* _ENTRIES SHOWN_

%%

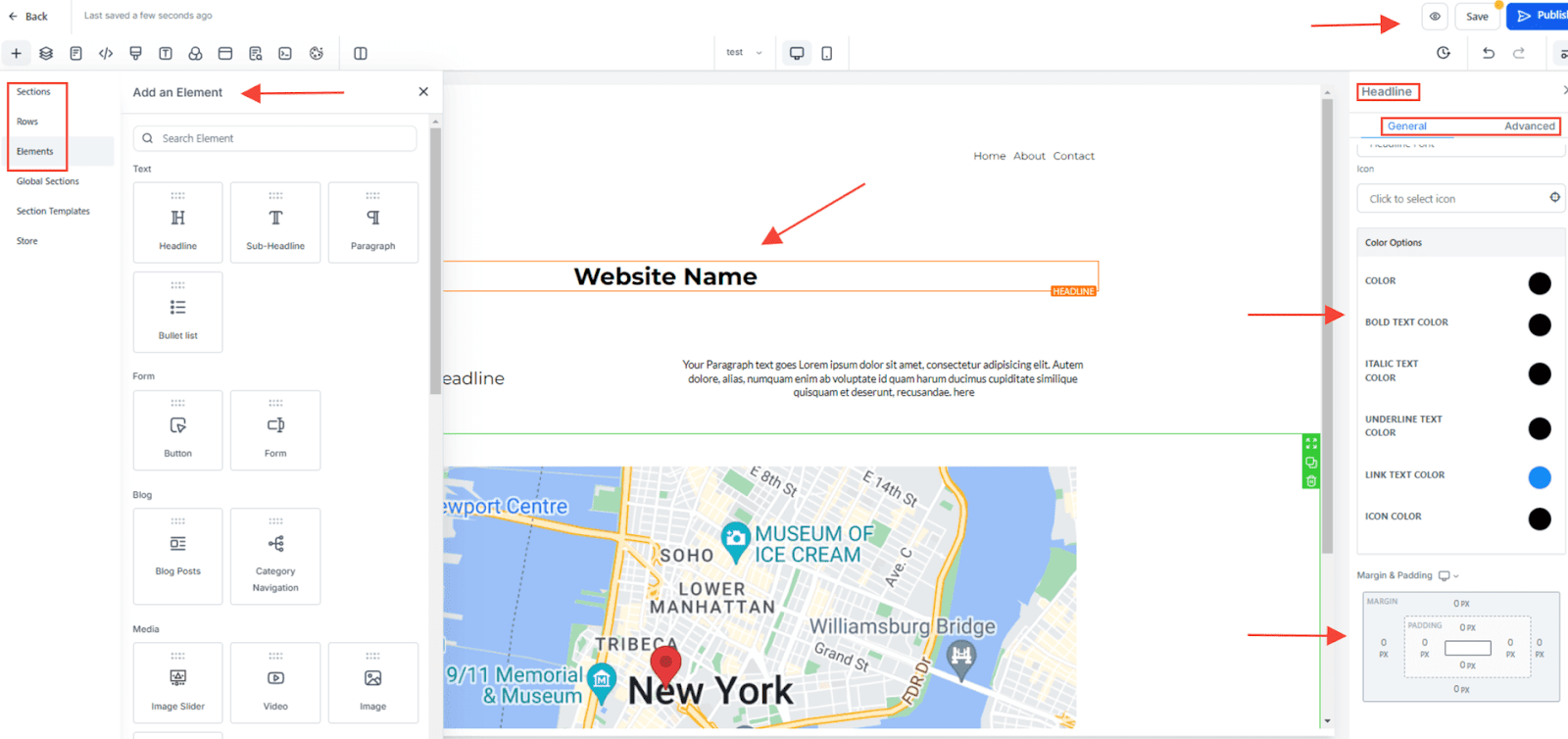The width and height of the screenshot is (1568, 739).
Task: Open Global Sections in left sidebar
Action: click(x=48, y=181)
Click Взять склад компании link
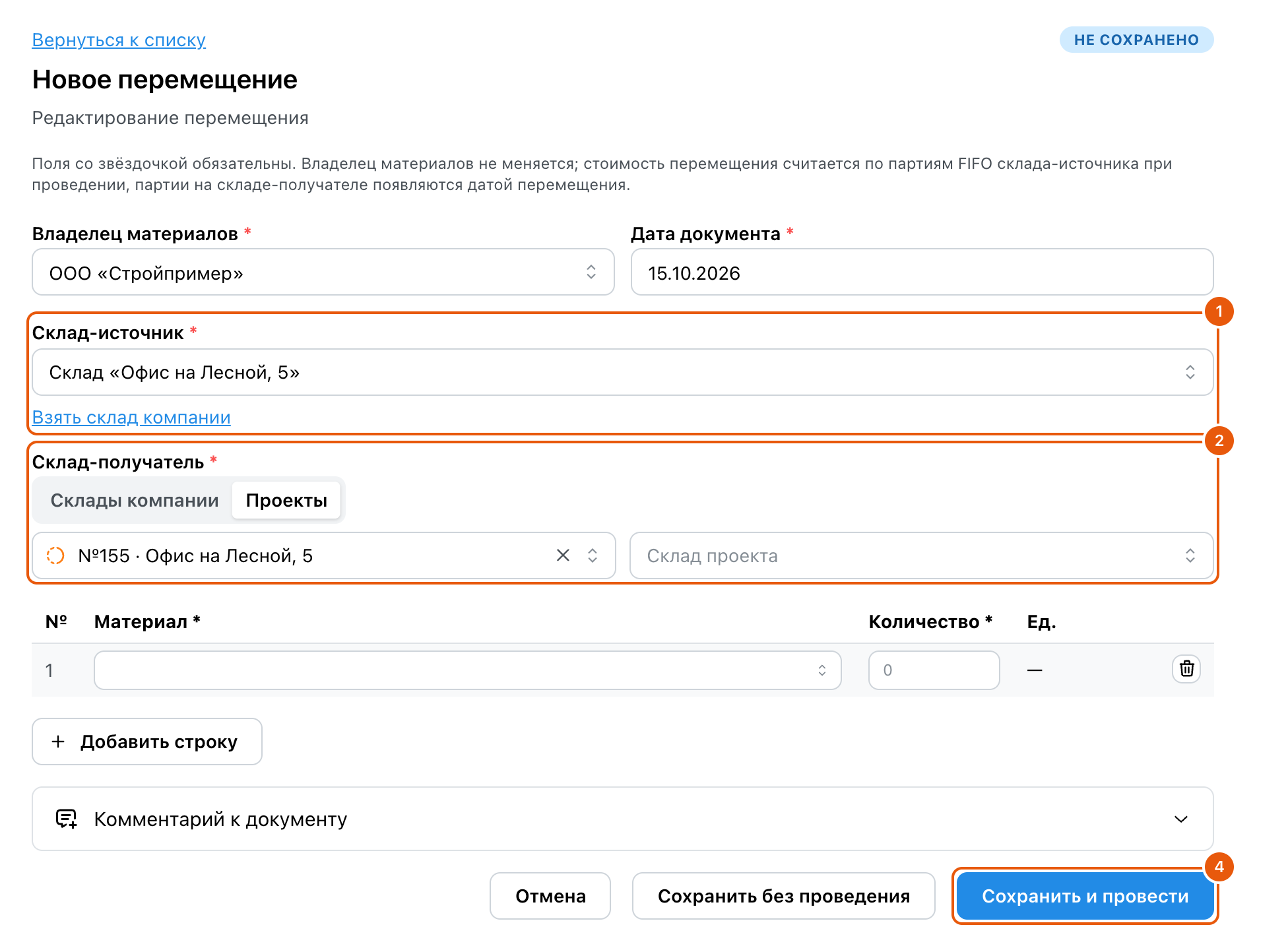 tap(131, 417)
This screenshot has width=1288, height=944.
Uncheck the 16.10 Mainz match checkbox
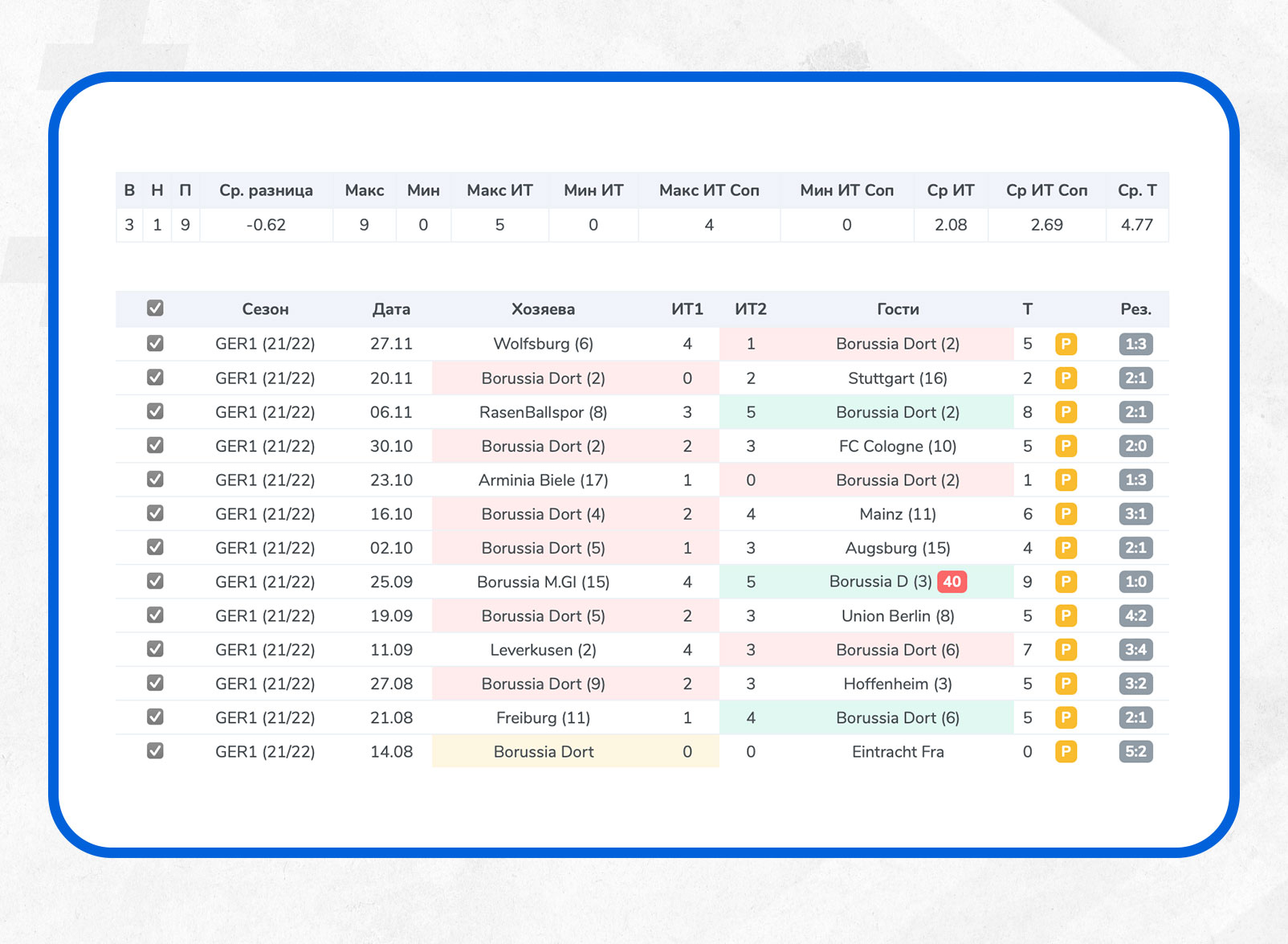pos(155,513)
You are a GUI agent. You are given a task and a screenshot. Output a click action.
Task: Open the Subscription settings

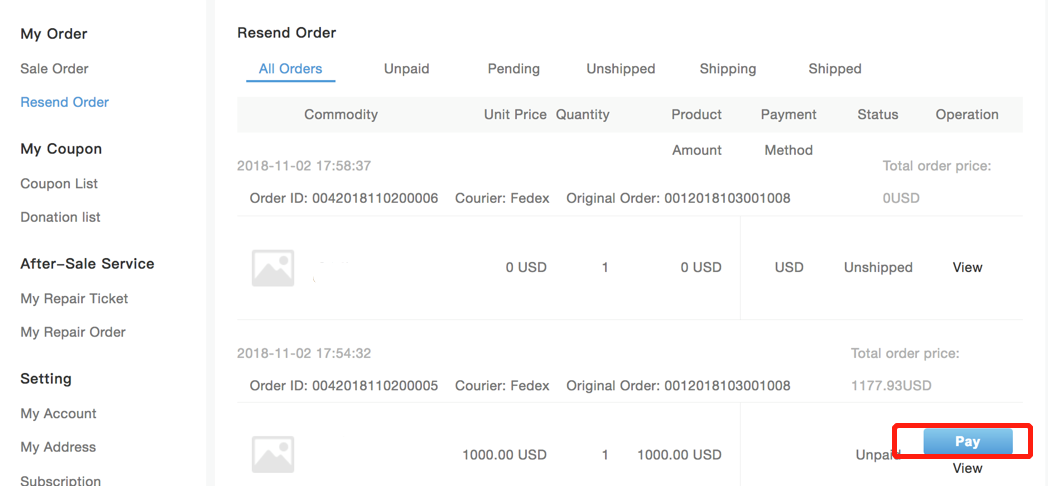point(61,480)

%%

* _YOUR ASSIGNMENT_
Begin with the line that has "Uncheck the 16.10 Mainz match checkbox" and continue to the last line of the entries, printing each line exactly and nothing else; include both ends and skip the pictures.

* _COMPLETED TASK_
Uncheck the 16.10 Mainz match checkbox
pos(155,513)
You are a GUI agent. You are given a task and a screenshot. Output a click action.
Task: Open the Subscription settings

point(61,480)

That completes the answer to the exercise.